Total synthesis of biologically active alkaloids using bio-inspired indole oxidation

Abstract

Many tryptophan-based dimeric diketopiperazine (DKP) alkaloids including WIN 64821 and ditryptophenaline, which exhibit fascinating biological activities, have been isolated from fungi. These alkaloids possess a unique architecture; therefore several total syntheses of these compounds have been accomplished via bio-inspired reactions. Despite these elegant strategies, we were convinced that a more direct bio-inspired solution for the preparation of tryptophan-based DKP alkaloids was possible because in a true biosynthesis, direct dimerization of tryptophan occurs in aqueous media without incorporation of a protecting group on the substrates. Thus we developed direct bio-inspired dimerization reactions in aqueous, acidic media, along with a novel biomimetic pathway, to provide C2-symmetric and non-symmetric dimeric compounds from commercially available amine-free tryptophan derivatives using Mn(OAc)3, VOF3, and V2O5 as one-electron oxidants.

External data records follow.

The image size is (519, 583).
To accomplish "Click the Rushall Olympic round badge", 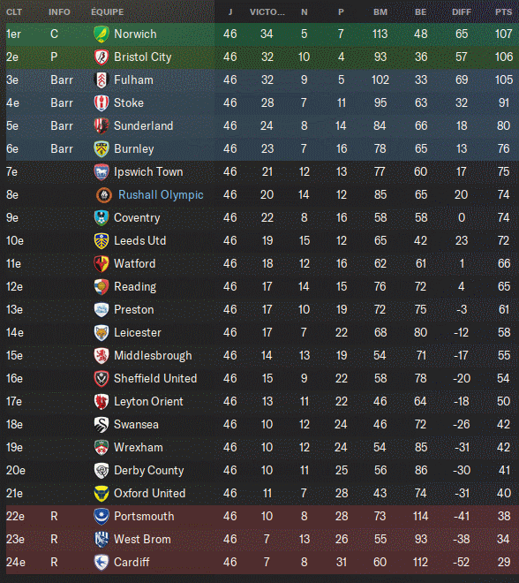I will pos(104,195).
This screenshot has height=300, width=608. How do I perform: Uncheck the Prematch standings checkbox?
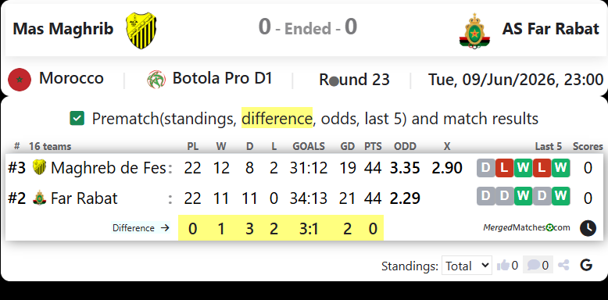(77, 118)
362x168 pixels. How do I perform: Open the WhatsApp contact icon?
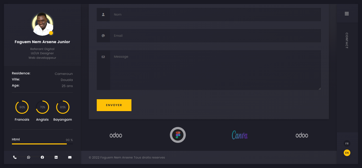point(29,157)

In addition, concise two-pot or three-step syntheses of the naturally occurring dimeric DKP alkaloids (+)-WIN 64821, (-)-ditryptophenaline, and (+)-naseseazine B were accomplished with total yields of 20%, 13%, and 20%, respectively. The present synthesis has several noteworthy features: 1) the tryptophan-based C2-symmetric and non-symmetric dimeric key intermediates can be prepared on a multigram scale in one step; 2) the developed oxidation reaction was carried out in aqueous, acidic solution without deactivation of the metal oxidants; 3) protection of the primary amine can be avoided by salt formation in aqueous acid; 4) for the total two-pot operation, the reaction media are environmentally friendly water and ethanol; 5) satisfactory total yields are obtained compared with previously reported syntheses.